Entrepreneurs, Not MITI, Decided Japan Outcomes in ’60s, ’70s and ’80s

(p. 164) Ishibashi’s regime was followed in the early 1960s by the “income-doubling campaign” of his associate Hayato Ikeda, who assumed power in 1961 and continued the supply-side thrust. The result was a steady upsurge of domestic growth, with firms and industries rapidly gaining experience in intense rivalries at home before entering the global arena as low-cost producers, and with government cutting taxes and increasing revenues and savings.

It is from this domestic crucible of intense competition with normal rates of bankruptcy far above those in the United States, with scores of rivals in every field, that the great Japanese companies have emerged. At various times during the last three decades, for example, there have been 58 integrated steel firms, 50 motorbike companies, 12 auto firms, 42 makers of hand-held calculators, 13 makers of facsimile machines, and 250 producers of robots. Overlooking this welter are always the crested bureaucrats of MITI, sometimes offering useful aid and guidance–but at the center, deciding outcomes, have always been the entrepreneurs.

Source:
Gilder, George. Recapturing the Spirit of Enterprise: Updated for the 1990s. updated ed. New York: ICS Press, 1992.

One thought on “Entrepreneurs, Not MITI, Decided Japan Outcomes in ’60s, ’70s and ’80s”

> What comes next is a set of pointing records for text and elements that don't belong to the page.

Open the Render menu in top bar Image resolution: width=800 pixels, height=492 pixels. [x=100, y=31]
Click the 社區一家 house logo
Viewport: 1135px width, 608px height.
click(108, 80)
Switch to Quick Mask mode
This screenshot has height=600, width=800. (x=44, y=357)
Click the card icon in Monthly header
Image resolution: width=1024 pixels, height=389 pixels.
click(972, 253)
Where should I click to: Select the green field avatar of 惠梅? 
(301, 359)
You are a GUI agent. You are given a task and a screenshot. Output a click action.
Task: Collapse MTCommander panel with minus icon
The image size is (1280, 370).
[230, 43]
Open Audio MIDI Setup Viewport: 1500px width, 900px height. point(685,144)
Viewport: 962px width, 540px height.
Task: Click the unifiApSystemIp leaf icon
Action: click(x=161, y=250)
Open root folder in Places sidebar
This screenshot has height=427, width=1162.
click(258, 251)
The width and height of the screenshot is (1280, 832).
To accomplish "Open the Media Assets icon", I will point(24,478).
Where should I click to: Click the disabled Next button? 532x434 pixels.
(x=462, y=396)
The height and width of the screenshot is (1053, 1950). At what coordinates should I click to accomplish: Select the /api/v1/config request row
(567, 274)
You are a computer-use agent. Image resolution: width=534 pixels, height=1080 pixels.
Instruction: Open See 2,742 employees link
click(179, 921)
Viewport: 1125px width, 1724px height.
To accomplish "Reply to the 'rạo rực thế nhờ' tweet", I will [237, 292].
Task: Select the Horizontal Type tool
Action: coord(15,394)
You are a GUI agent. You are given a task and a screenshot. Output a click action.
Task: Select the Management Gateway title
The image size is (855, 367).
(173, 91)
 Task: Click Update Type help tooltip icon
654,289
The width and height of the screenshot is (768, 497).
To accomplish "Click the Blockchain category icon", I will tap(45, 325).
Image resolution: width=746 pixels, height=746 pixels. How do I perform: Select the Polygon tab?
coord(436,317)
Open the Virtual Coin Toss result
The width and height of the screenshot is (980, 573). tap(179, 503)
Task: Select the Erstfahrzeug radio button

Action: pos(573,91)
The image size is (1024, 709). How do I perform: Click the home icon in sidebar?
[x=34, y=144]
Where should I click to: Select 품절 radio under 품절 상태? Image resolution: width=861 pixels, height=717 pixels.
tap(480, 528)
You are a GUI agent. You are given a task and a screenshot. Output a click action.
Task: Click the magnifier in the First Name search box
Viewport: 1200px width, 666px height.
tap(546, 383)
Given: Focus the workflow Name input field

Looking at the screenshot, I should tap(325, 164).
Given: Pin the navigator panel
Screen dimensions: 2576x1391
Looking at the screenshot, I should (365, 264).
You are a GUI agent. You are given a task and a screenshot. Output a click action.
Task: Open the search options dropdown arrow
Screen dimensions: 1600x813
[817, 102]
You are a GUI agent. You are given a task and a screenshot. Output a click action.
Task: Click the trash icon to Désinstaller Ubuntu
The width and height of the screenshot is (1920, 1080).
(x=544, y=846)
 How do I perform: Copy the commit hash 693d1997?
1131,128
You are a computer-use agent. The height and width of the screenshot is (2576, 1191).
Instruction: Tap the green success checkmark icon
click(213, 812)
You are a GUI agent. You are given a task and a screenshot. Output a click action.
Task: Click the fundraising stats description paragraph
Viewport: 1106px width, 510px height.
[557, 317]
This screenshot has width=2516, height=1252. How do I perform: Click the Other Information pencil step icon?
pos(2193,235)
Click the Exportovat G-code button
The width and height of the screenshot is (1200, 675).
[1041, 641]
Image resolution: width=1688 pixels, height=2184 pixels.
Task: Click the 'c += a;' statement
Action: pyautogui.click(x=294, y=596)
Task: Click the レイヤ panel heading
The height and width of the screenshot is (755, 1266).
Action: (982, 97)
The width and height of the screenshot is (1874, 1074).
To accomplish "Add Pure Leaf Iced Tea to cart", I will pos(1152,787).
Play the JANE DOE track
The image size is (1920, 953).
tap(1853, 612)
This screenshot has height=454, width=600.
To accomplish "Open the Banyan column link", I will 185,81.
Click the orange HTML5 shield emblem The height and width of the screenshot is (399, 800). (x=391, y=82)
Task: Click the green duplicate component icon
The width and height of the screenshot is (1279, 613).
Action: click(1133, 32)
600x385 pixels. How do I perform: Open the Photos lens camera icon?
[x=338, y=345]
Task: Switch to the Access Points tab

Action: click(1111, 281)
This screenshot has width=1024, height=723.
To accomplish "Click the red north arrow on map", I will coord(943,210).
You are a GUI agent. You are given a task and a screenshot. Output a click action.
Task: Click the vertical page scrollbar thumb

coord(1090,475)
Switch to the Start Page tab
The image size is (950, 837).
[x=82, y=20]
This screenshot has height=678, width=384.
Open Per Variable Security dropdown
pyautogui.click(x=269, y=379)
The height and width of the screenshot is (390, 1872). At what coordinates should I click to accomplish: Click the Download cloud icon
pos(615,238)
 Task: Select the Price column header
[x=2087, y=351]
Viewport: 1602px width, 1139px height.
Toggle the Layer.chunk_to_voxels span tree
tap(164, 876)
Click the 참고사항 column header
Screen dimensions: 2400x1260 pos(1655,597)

  1. It is often forgotten that the Minister for International trade and industry in the late 1960s up until 1971 was Tanaka – the most corrupt man in postwar Japanese politics.
    He had previously been Minister for Public Works, but to generate the necessary bribe income to pay an entire generation of Japanese politicians to step aside to allow him to become Prime Minister in the early 1970s at a young age, he thought the Ministry of International trade and industry was a better position to garner influence and donations.
    My professors in Japan worked in the Ministry of International trade and industry and the Ministry of Finance in the 1970s and 1960s. None of them seemed to carry over their picking winners skills into their private portfolios when they retired.